▶ **課題について**: 下に示すピカードとリコたちの場面を描いた文章を、最後の文の後から書き継げ。

ヌリアはワレンの首に触れる。「ピカード。助けられないの。」
ピカード:「ああ。」
「あなたには死んだ人を、蘇らせる力はないのね。」
「その通りだ。我々は様々な病気や怪我を治療し、患者に延命処置をすることはできる。しかし今の我々の能力では死んだ者を、生き返らすなど不可能だ。人に永遠の命を、与えることはできない。」
「優れた方ではいらっしゃるけど、全能の神ではないのね。村のみんなにそのことを伝えなくちゃ。」

弓矢を構えるリコ。
トロイ:「リコ、あなたはそんな人じゃないわ。」 ハリに押さえられている。
リコ:「こうするしかない。ピカードの怒りを鎮めば…」
「殺せば本当に怒りは鎮まる? …ピカードが何を望んでいるのかわからないのに、勝手な思い込みで行動するの?」
リコは弓を下に向けた。「だが何かしないと!」
オジー:「かえってお怒りを買うかもしれないわ。」
オジーを見るトロイ。
リコは、また構えて天を仰いだ。「ピカード、お教え下さい。この女を殺すことを、望んでらっしゃいますか。…お答え下さい! さあ!」
ピカードが背後から現れた。「リコ!」 ヌリアも一緒だ。
リコ:「…ピカードだ!」
息をつくトロイ。
リコ:「守護神がお見えになった。」
ピカード:「よせ、リコ。」 リコを立たせる。「リコ、私は人間だ。神などではないんだ。私は、遠いところからやってきたただの旅人に過ぎないのさ。」

▶ **表示データ**:
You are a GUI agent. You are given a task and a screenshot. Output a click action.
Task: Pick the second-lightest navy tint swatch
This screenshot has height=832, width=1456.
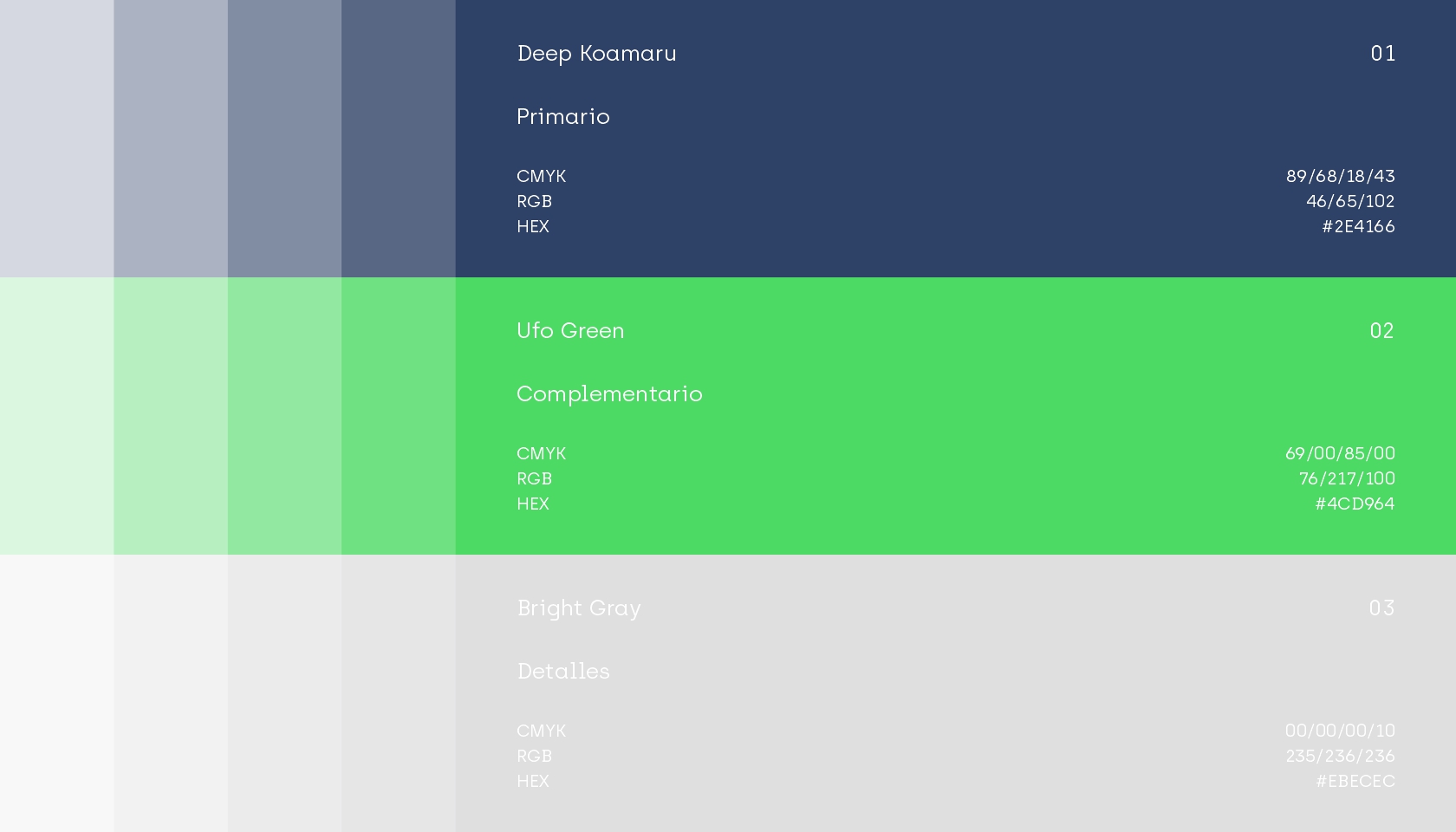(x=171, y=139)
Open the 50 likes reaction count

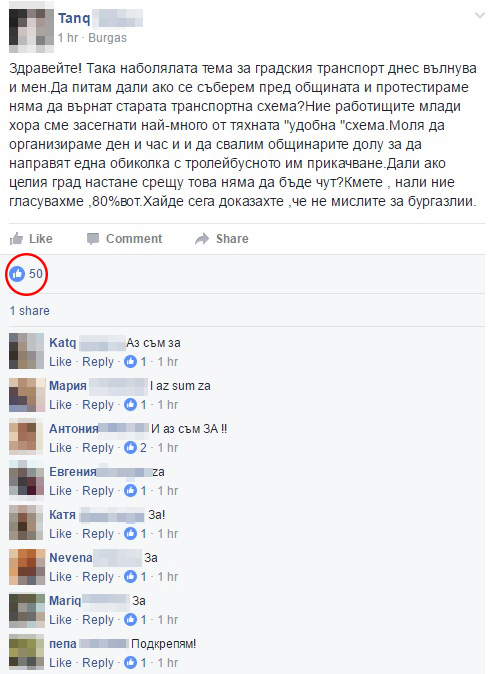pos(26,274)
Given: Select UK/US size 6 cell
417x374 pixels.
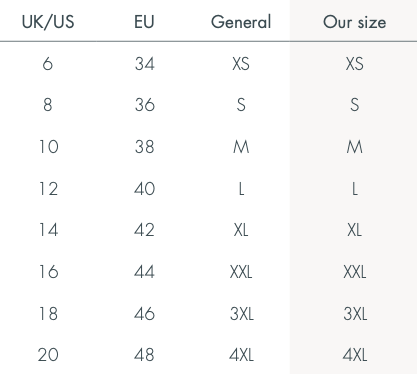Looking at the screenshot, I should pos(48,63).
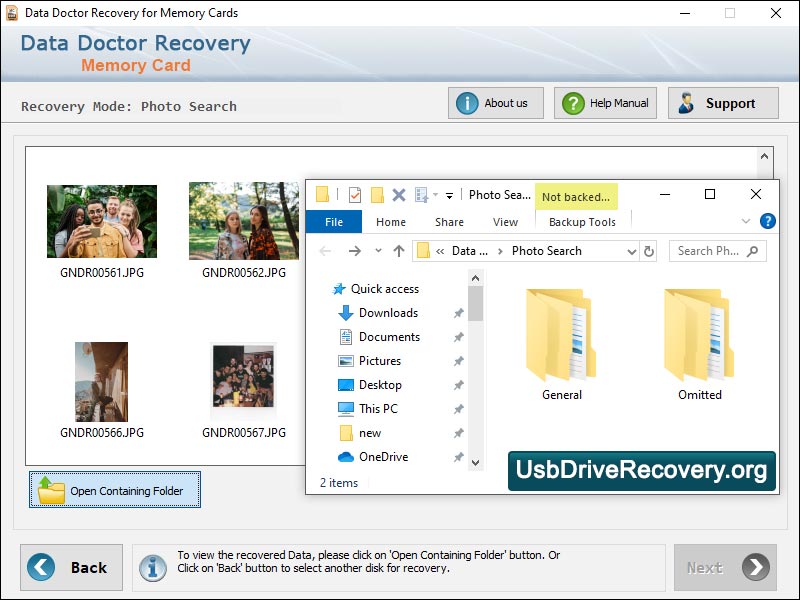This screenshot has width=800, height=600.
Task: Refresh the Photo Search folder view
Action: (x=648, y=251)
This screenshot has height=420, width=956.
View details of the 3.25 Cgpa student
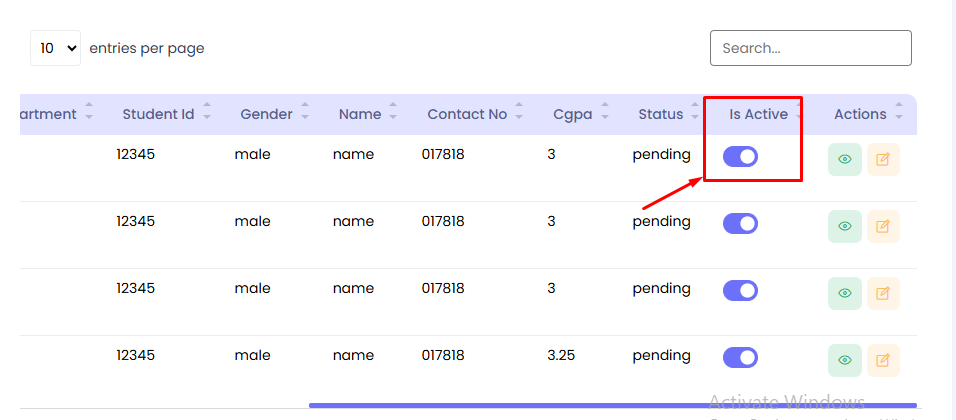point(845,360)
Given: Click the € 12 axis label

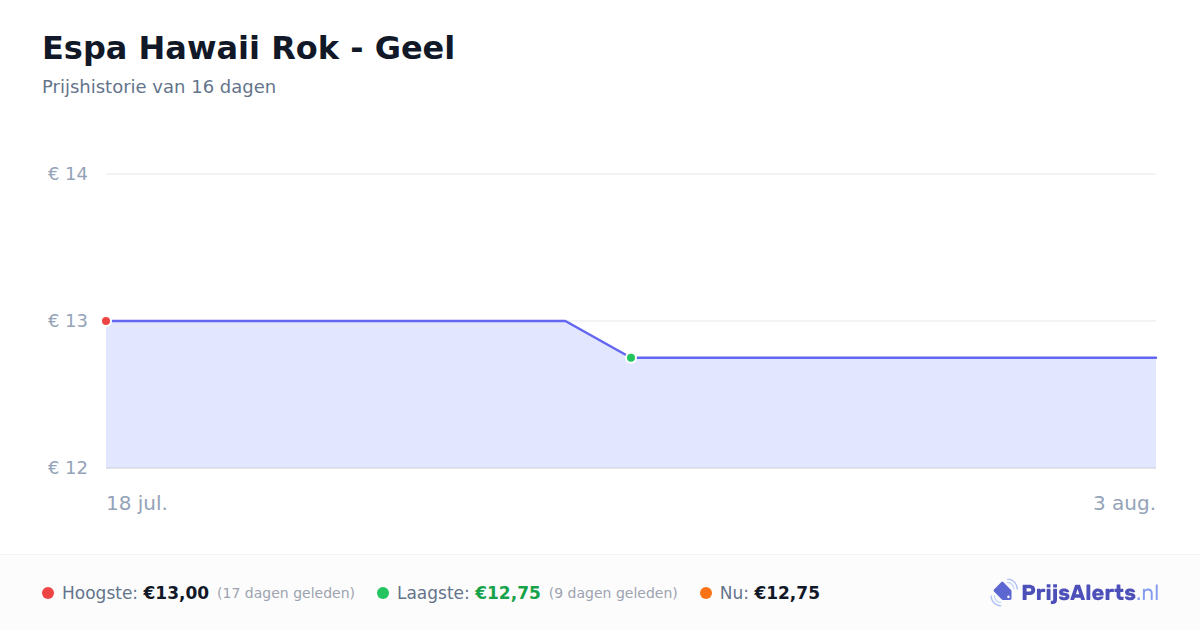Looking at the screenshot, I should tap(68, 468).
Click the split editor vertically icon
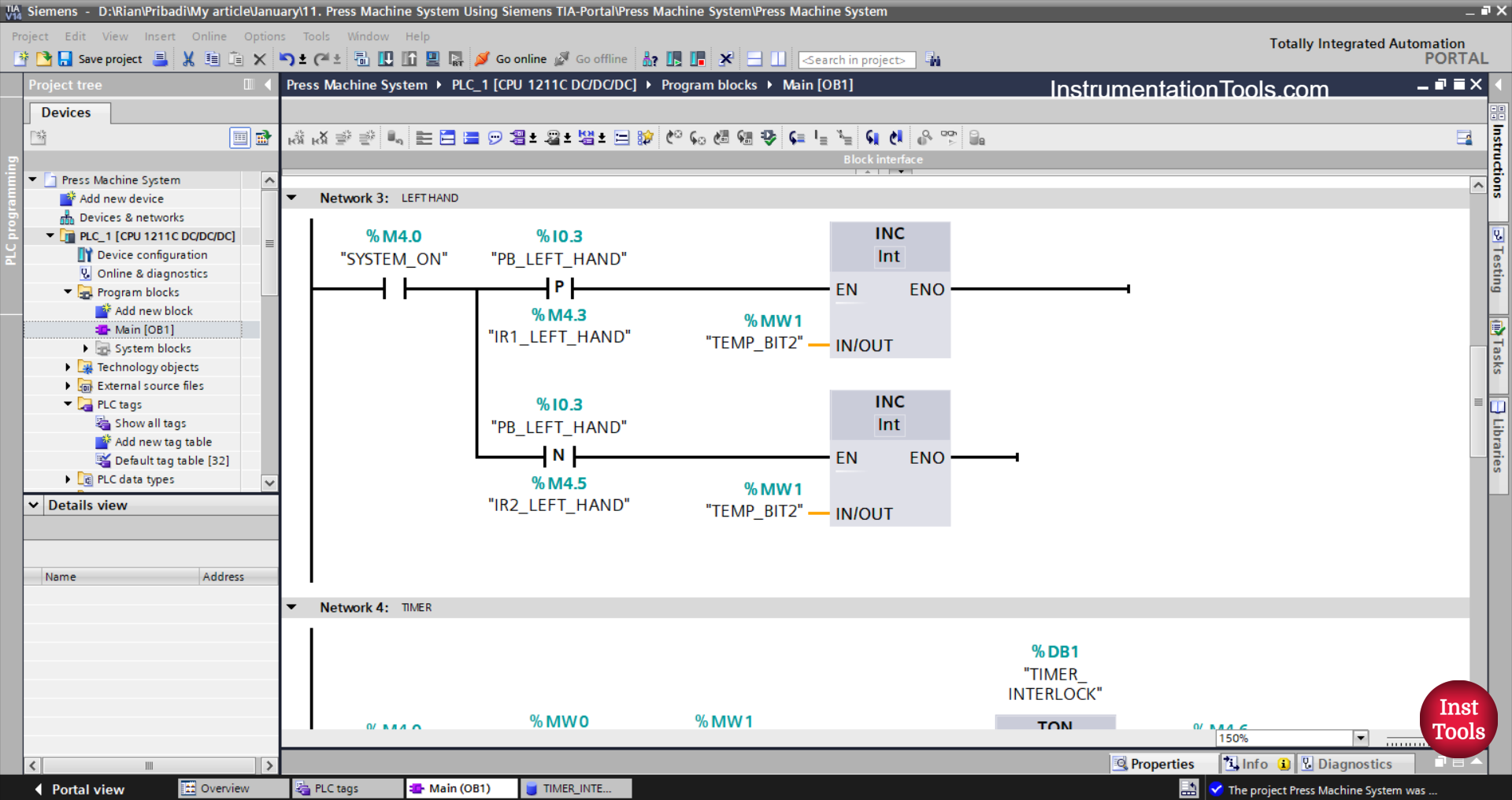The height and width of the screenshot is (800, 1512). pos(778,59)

▶ **課題への回答**:
「しかし私を生き返らせて下さった、あなたは神です!」
「ひざまずくのはよしたまえ、私は崇められるような存在ではないんだ。」
ヌリア:「おっしゃったことは本当よ。…彼らの船を訪ねて、どんな暮らしをしているか見せていただいたの。大切な仲間が死ぬのも見たわ、生き返らせることはできなかった。」
リコ:「じゃあ…俺が生き返ったのはどうしてなんだ。」
「あなたは死んでなかったのよ。…ピカードには我々の知らない知識があるんだわ? …それであなたの傷を治すことはできたの。」
「違う、違う。ピカードは神なんだ。どうか御願いです、俺の女房を生き返らせて下さい。」
ピカード:「できない。」
「なぜです。…なぜ叶えて下さらない。俺が何かしましたか。…やっぱり怒ってらっしゃる。」
「怒ってなどいない…」
「じゃあ頼みます。女房を返して下さい。…その代わりに、俺の命を差し出します。お願いです。…俺に見せてくださった力で、女房を返して下さい。」
「私にそんな力はない。」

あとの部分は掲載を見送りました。